Promethazine exhibits antiparasitic properties in vitro and reduces worm burden, egg production, hepato-, and splenomegaly in a schistosomiasis animal model.

Abstract

The treatment and control of schistosomiasis, a neglected disease that affects more than 200 million people worldwide, rely on the use of a single drug, praziquantel. A vaccine has yet to be developed and since new drug design and development is a lengthy and costly process, drug repurposing is a promising strategy. In this study, the efficacy of promethazine, a first-generation antihistamine, was evaluated against Schistosoma mansoni ex vivo and in a murine model of schistosomiasis. In vitro assays demonstrated that promethazine affected parasite motility, viability, and it induced severe tegumental damage in schistosomes.
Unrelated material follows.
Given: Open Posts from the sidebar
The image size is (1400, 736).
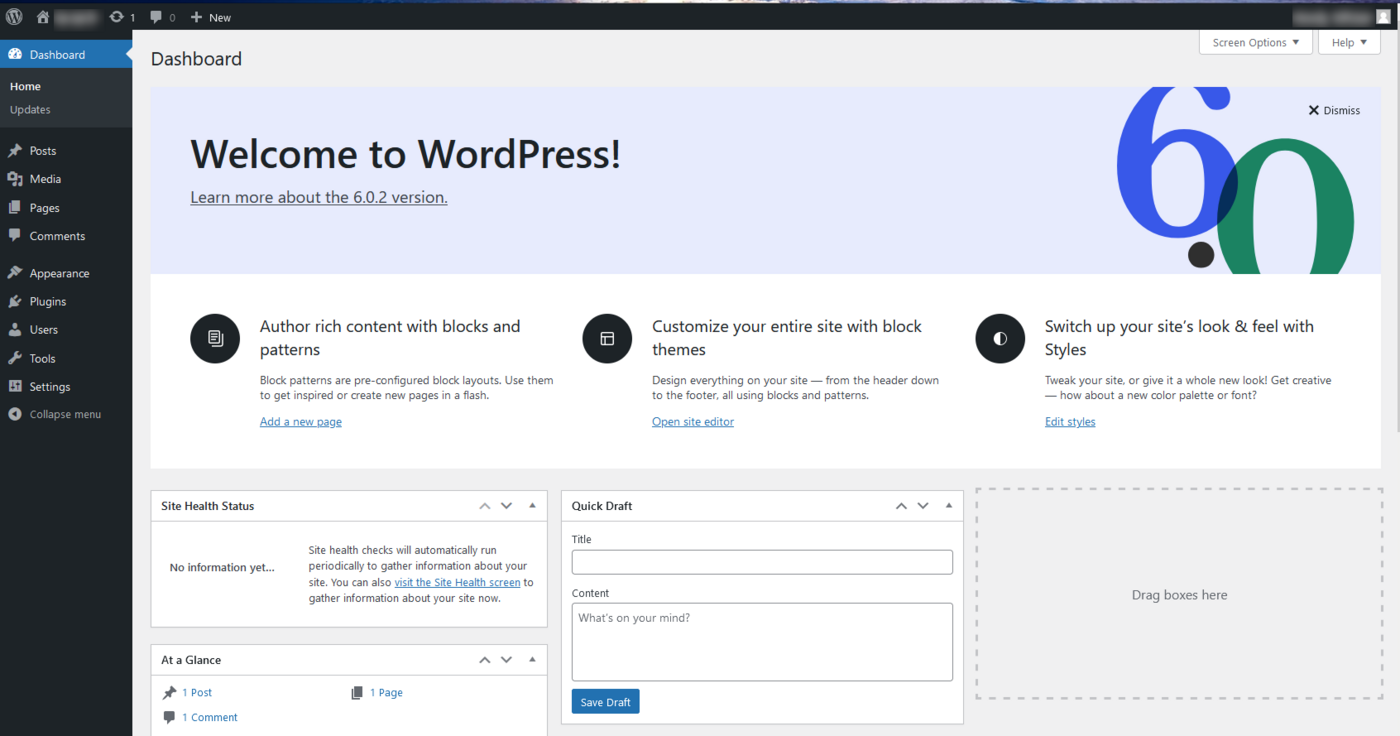Looking at the screenshot, I should click(x=43, y=151).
The LC50 of the drug was 5.84 μM. Similar to promethazine, schistosomes incubated with atropine, a classical anticholinergic drug, displayed reduced motor activity. In an animal model, promethazine treatment was introduced at an oral dose of 100 mg/kg for five successive days at different intervals from the time of infection, for the evaluation of the stage-specific susceptibility (pre-patent and patent infections). Various parasitological criteria indicated the in vivo antischistosomal effects of promethazine: there were significant reductions in worm burden, egg production, and hepato- and splenomegaly. The highest worm burden reduction was achieved with promethazine in patent infections (> 90%). Taken together, considering the importance of the repositioning of drugs in infectious diseases, especially those related to poverty, our data revealed the possibility of promethazine repositioning as an antischistosomal agent.